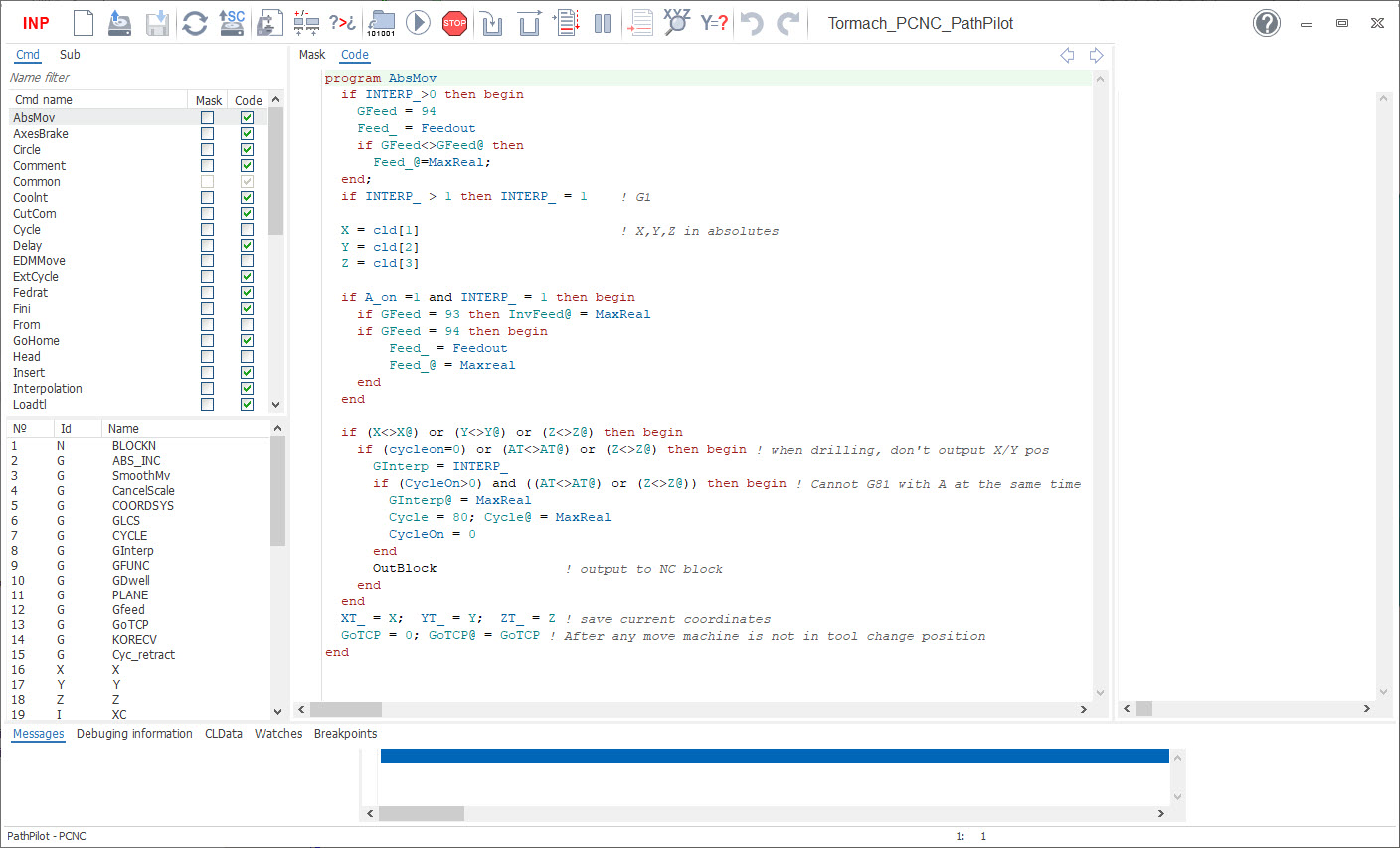Image resolution: width=1400 pixels, height=848 pixels.
Task: Uncheck the Code checkbox for Circle
Action: (x=247, y=150)
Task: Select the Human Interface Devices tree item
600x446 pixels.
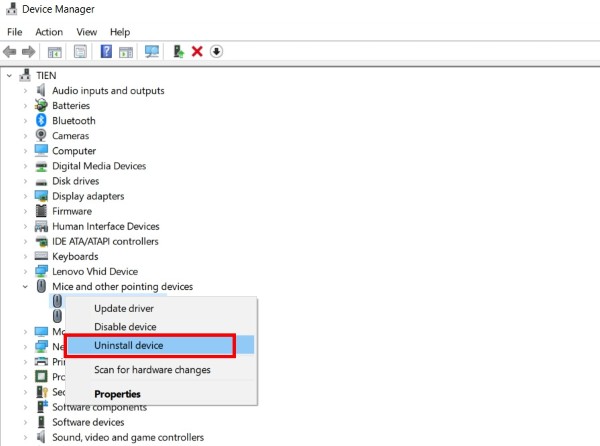Action: click(x=105, y=226)

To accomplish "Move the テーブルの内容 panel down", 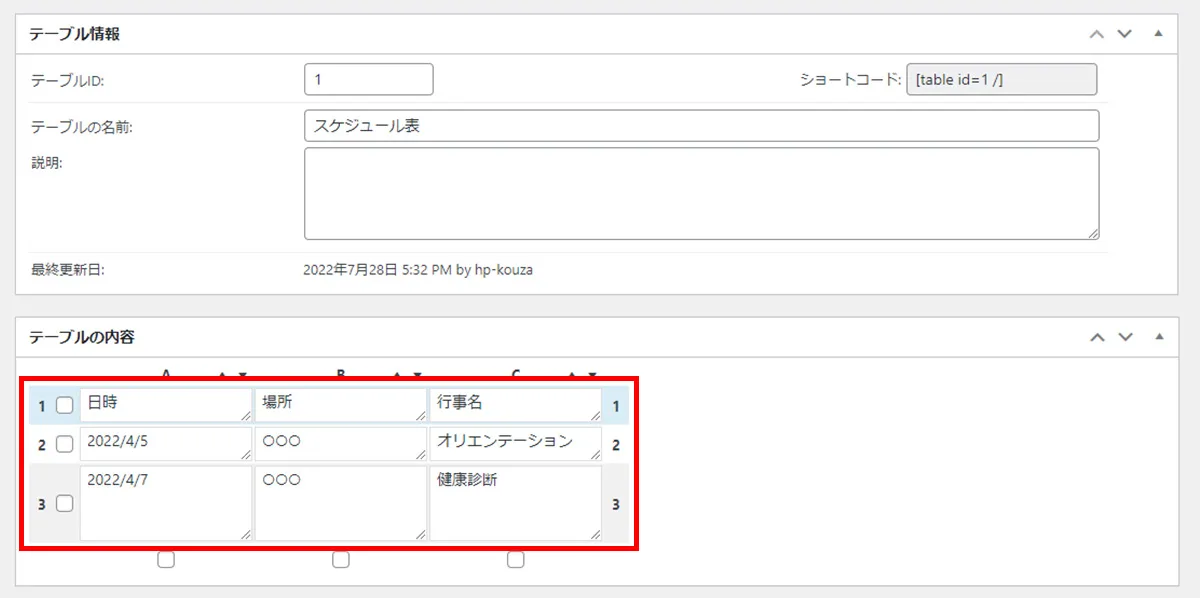I will 1124,337.
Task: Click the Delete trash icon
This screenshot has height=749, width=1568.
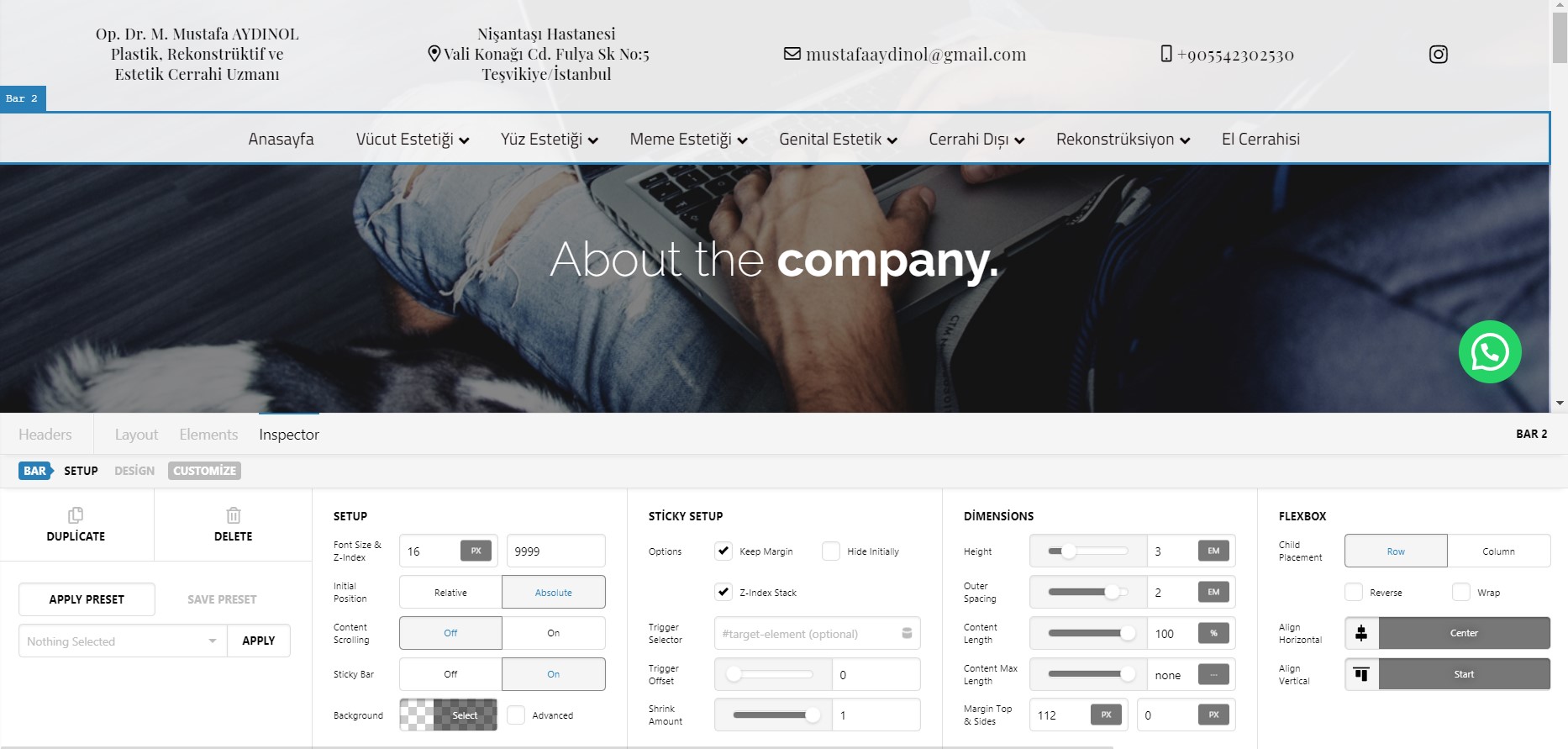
= = = = = = =
**What this task involves**
Each line from the one bearing "Task: Click the Delete trash icon" through the final line of the records is to be copied exactly, and no pictures are to be included.

**Solved problem**
Task: Click the Delete trash icon
This screenshot has height=749, width=1568.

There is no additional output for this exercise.